A U.S. citizen who said he had crossed illegally into North Korea held a press conference in Pyongyang Sunday to denounce his own country's U.S. political and economic systems.

The man identified himself as Arturo Pierre Martinez, aged 29 and from El Paso in Texas, CNN and the North's official KCNA news agency reported.

He entered the North from China in November, according to a North Korean statement cited by the broadcaster, just two days after the U.S. spy chief James Clapper arrived in Pyongyang to secure the release of two other detained Americans.

Martinez had earlier tried to swim across the Han river between the two Koreas to enter the North, only to be caught and sent back to the U.S. where he was placed in a psychiatric hospital, his mother told CNN.

"But he got out," Patricia Eugenia Martinez said, adding her son was bipolar. 

"He...got the court to let him out and instead of coming home to us he bought a ticket and left for China," she said.  

At the press conference Martinez admitted the illegal entry but said he was "extremely grateful" for the North to have pardoned him and to have offered him "the most generous reception," according to KCNA.

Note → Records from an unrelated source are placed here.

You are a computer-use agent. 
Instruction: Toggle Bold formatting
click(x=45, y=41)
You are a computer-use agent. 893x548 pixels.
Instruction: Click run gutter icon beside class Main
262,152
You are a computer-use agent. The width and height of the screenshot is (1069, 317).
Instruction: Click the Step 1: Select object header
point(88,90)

Images obtained from the North's government showed him wearing a suit and tie and delivering a statement.

The North aired the criticisms by Martinez of his own government at a time when Pyongyang is under growing international pressure to improve its human rights record.

The U.N. Security Council is expected to meet this month on the North's rights record, following a proposal to refer it to the International Criminal Court on possible charges of crimes against humanity.

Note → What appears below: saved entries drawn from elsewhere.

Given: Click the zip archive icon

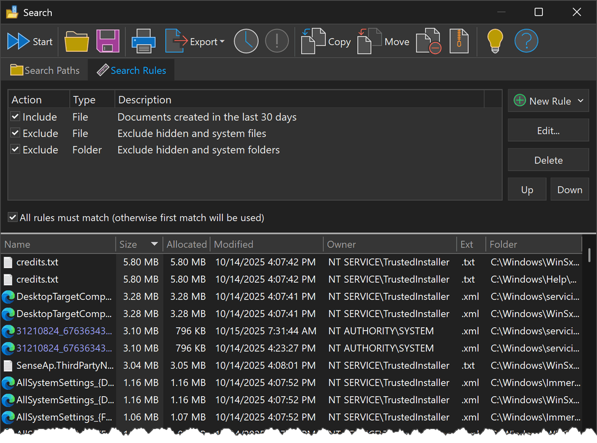Looking at the screenshot, I should click(459, 41).
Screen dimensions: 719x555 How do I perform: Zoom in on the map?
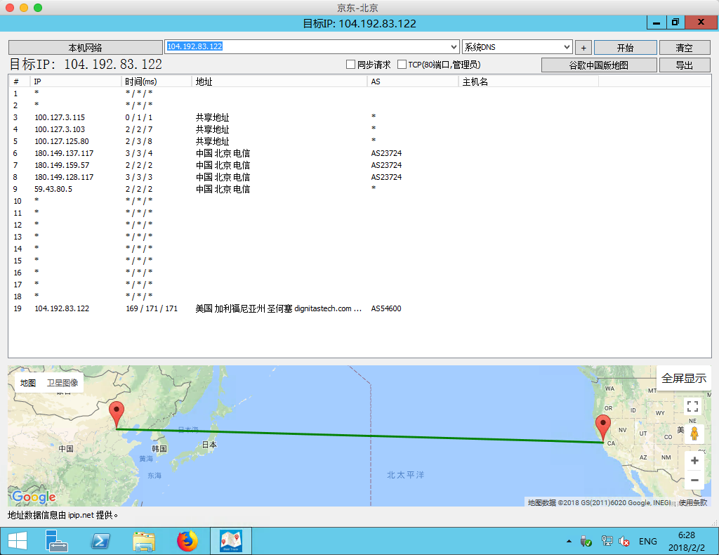tap(694, 461)
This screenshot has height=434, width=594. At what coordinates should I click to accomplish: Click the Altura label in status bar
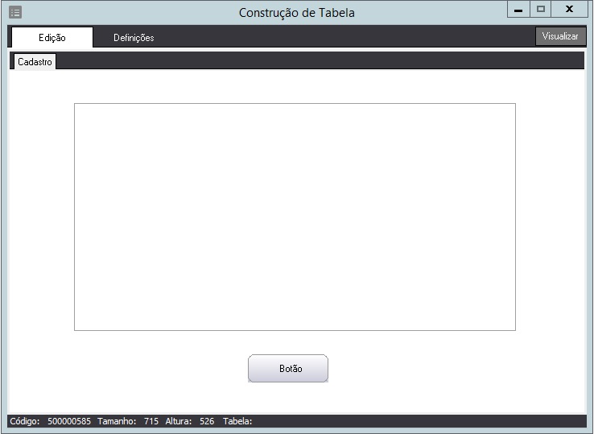[x=179, y=421]
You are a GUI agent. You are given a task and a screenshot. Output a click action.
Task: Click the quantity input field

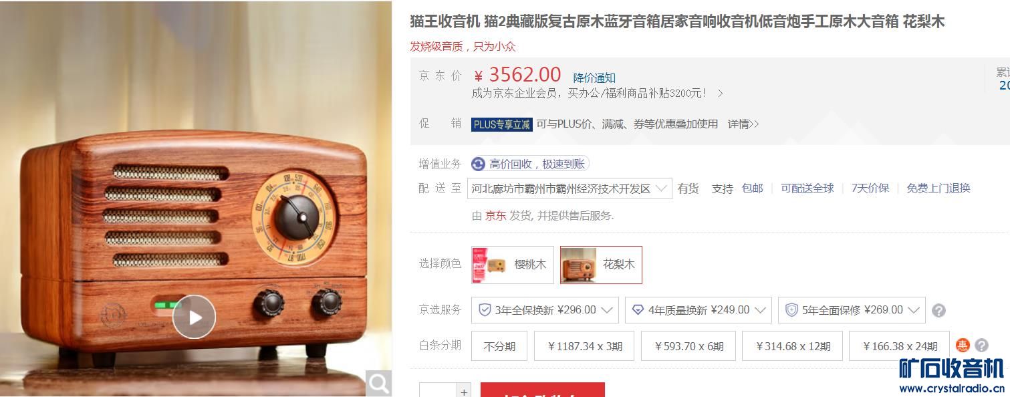[x=438, y=390]
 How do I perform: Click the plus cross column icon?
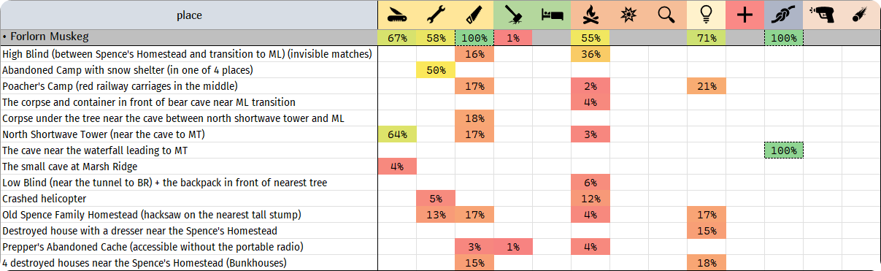pyautogui.click(x=745, y=15)
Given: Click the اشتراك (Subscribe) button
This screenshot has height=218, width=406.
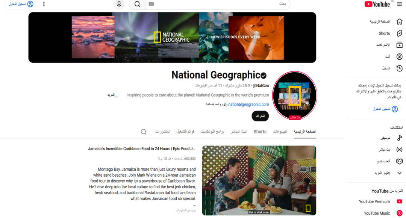Looking at the screenshot, I should click(x=260, y=116).
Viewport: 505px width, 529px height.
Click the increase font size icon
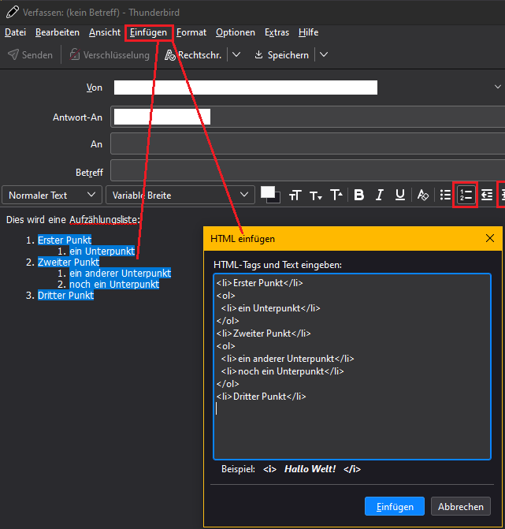coord(336,195)
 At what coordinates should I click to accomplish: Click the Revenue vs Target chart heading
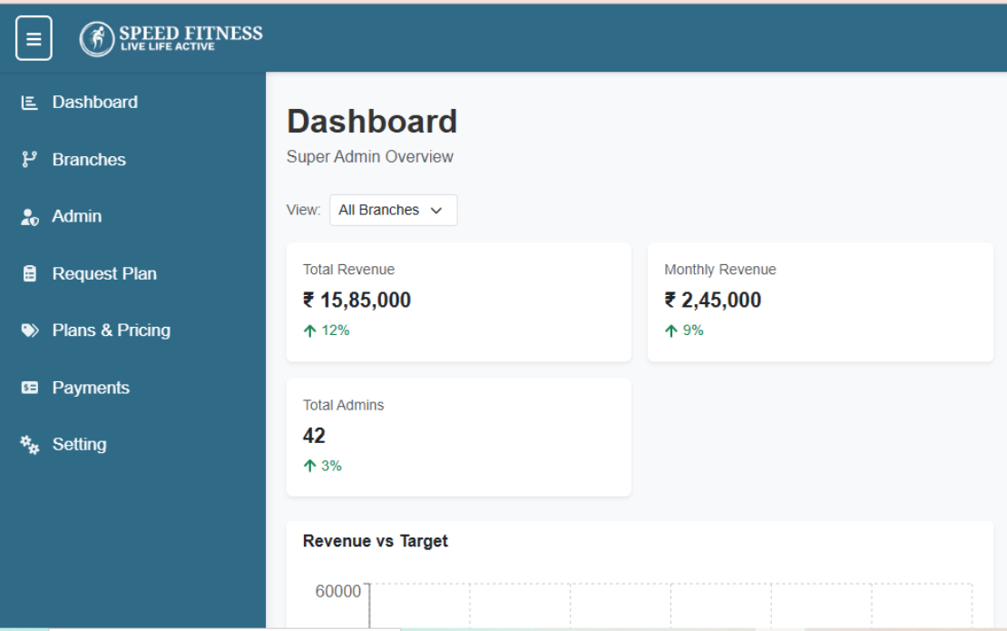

A U.S. State Department official said it was aware of reports that an American citizen had crossed into North Korea.

"The Department of State strongly recommends against all travel by U.S. citizens to North Korea," the official said.

"We have no additional information to share at this time."

Martinez said he plans to seek political asylum in Venezuela, another ideological foe of the United States.

He added that he had been staying at a "very nice hotel" while being investigated for illegal entry.

South Korean troops in September caught a U.S. man trying to swim across the river border with the North but did not disclose his identity.

The man, reported to be in his late 20s or early 30s, told Seoul authorities that he had wanted to meet the North's leader Kim Jong-Un, Yonhap news agency reported at the time.

KCNA said Martinez was "staying" in North Korea. It was not known whether or when he would be able to leave the country, which has a history of detaining U.S. citizens.

The North in October freed 56-year-old U.S. national Jeffrey Fowle, who was detained after allegedly leaving a Bible in a nightclub bathroom.

The following month it freed U.S. missionary Kenneth Bae and another American, 24-year-old Todd Miller, following the secret mission by Clapper. 

Bae was arrested in November 2012 and later sentenced to 15 years' hard labor after being accused of plotting to overthrow the isolated state's regime. 

Miller was arrested in April after allegedly ripping up his visa at immigration. He was sentenced to six years' hard labor in September. 

At Sunday's press conference Martinez accused the U.S. government of operating like "a Mafia enterprise" plundering other nations.

"The democracy of this nation is an illusion and its representatives act as nothing more than powerbrokers for those who can offer them," he was quoted by KCNA as saying.